To build networks capable of perceiving contextual subtleties in images, to relate observations to both the scene and the real world, and to output succinct and accurate image descriptions; all tasks that we as people can do almost effortlessly.
Deep Learning is a very rampant field right now – with so many applications coming out day by day. In this case study, I have made an Image Captioning refers to the process of generating textual description from an image – based on the objects and actions in the image. For example:
Image captioning is an interesting problem, where we can learn both computer vision techniques and natural language processing techniques. In case study I have followed Show, Attend and Tell: Neural Image Caption Generation with Visual Attention and create an image caption generation model using Flicker 8K data. This model takes a single image as input and output the caption to this image and read that predicted caption.
- Python 3
- Tensorflow 2.0
Business Objectives and Constraints
- Predict a correct caption as per the input image.

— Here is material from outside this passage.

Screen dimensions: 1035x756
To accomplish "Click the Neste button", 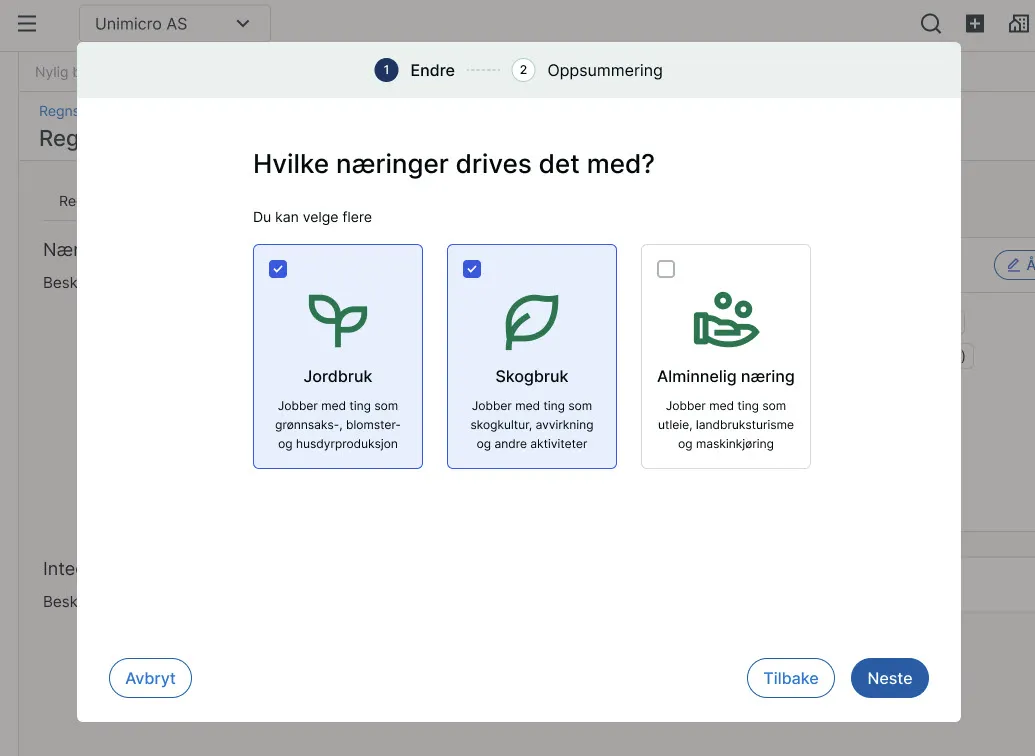I will [x=889, y=677].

- Incorrect caption could impact the negative impression on user.
- No strict latency constraints.
Flilckr8K contains 8,000 images that are each paired with five different captions which provide clear descriptions of the salient entities and events. The images were chosen from six different Flickr groups, and tend not to contain any well-known people or locations, but were manually selected to depict a variety of scenes and situations.
Flickr8k_Dataset: Contains all the images
Flickr8k_text: Contains all the captions
Mapping the real-world problem to a Deep Learning Problem
To accomplish this, we'll use an attention-based model, which enables us to see what parts of the image the model focuses on as it generates a caption. “Show, Attend and Tell: Neural Image Caption Generation with Visual Attention” by Xu et al. (2015) — the first paper, to our knowledge, that introduced the concept of attention into image captioning. The work takes inspiration from attention’s application in other sequence and image recognition problems.
Key Performance Indicator (KPI)
As per the Research paper:
The primary programming task for a BLEU implementor is to compare n-grams of the candidate with the n-grams of the reference translation and count the number of matches. These matches are position-independent. The more the matches, the better the candidate translation is.
BLEU is a well-acknowledged metric to measure the similarly of one hypothesis sentence to multiple reference sentences. Given a single hypothesis sentence and multiple reference sentences, it returns value between 0 and 1.
The metric close to 1 means that the two are very similar. The metric was introduced in 2002 BLEU: a Method for Automatic Evaluation of Machine Translation. Although there are many problems in this metric, for example grammatical correctness are not taken into account, BLEU is very well accepted partly because it is easy to calculate.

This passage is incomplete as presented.